Record excerpts:
---------------
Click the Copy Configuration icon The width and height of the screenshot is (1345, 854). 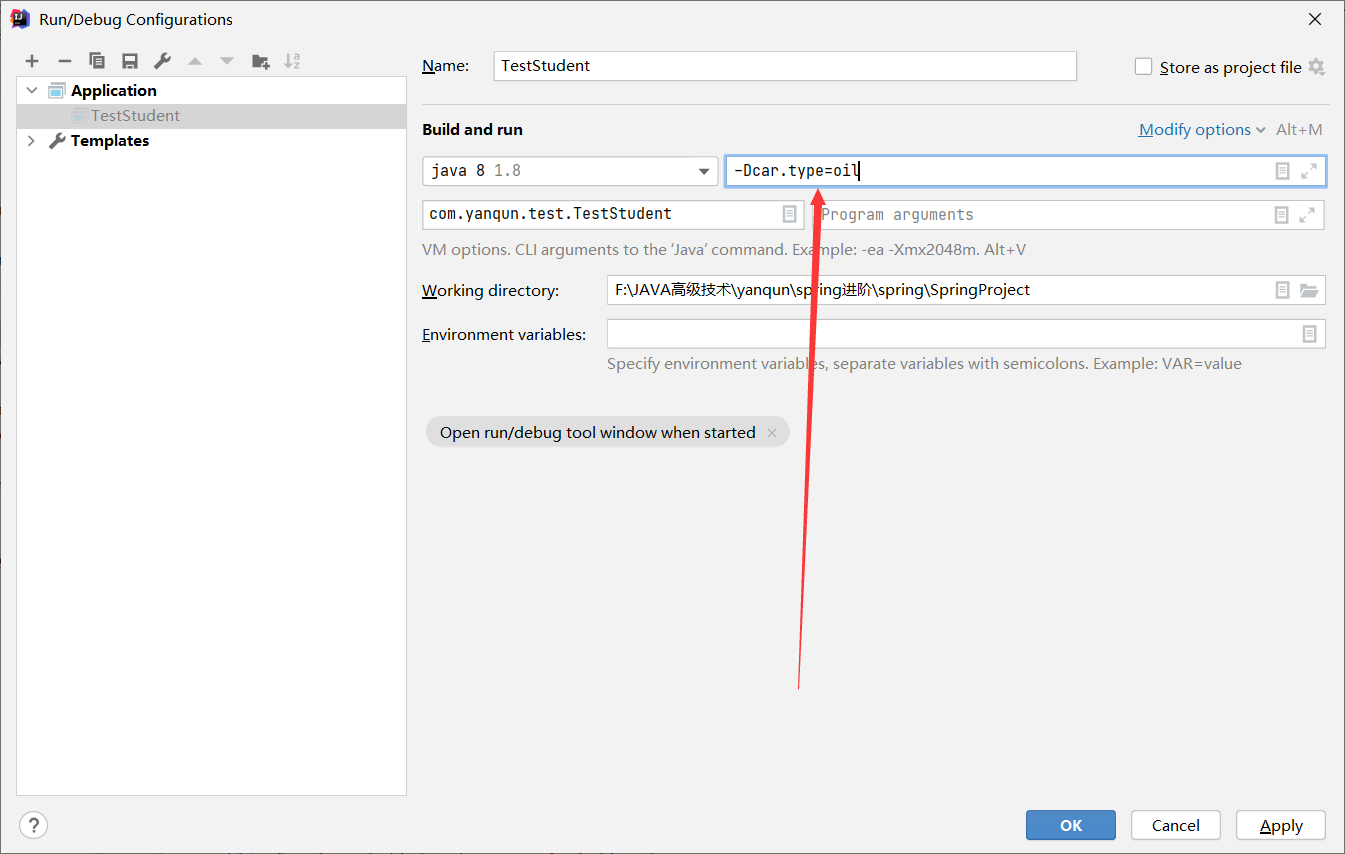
---------------
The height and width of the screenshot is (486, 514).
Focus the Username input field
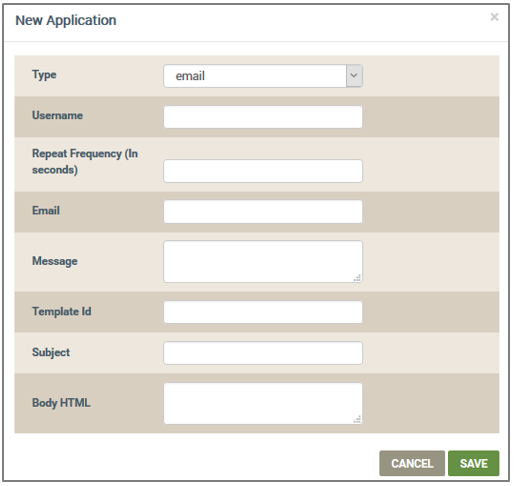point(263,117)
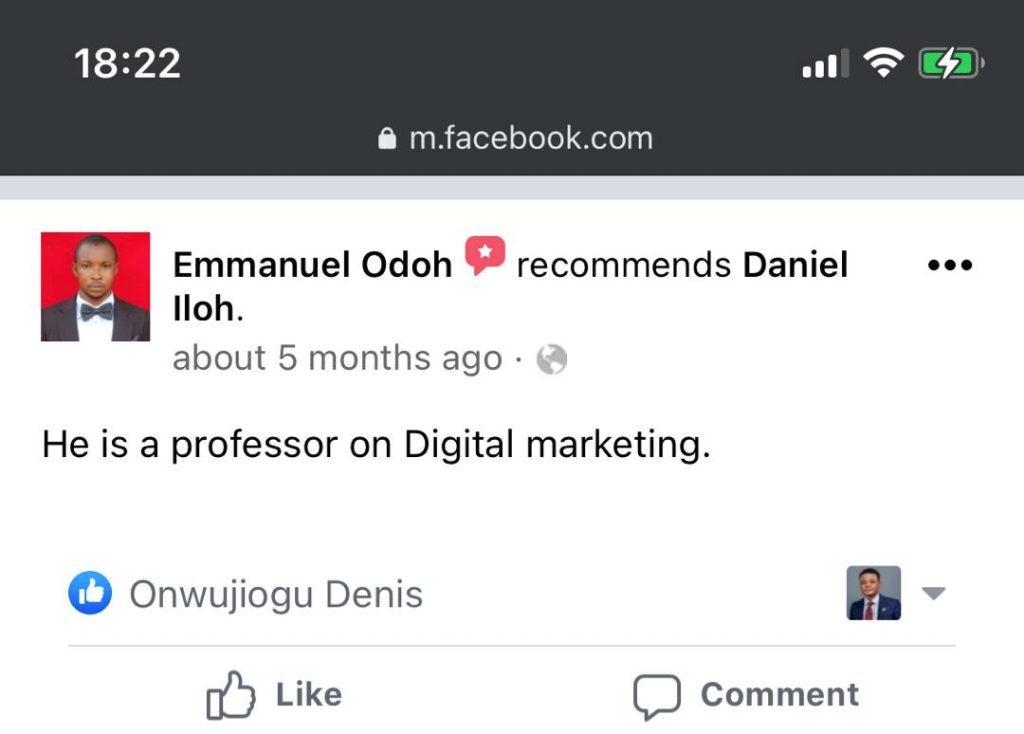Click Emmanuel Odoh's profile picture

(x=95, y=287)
---------------
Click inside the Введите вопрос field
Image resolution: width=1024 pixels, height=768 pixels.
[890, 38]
---------------
Problem to solve:
Duplicate the items starting at the line that contains "The height and" and ending at the line that contains "(x=95, y=287)", leaving out the pictures.

Answer below:
The height and width of the screenshot is (486, 514).
Focus the Username input field
point(263,117)
Click Emmanuel Odoh's profile picture

(x=95, y=287)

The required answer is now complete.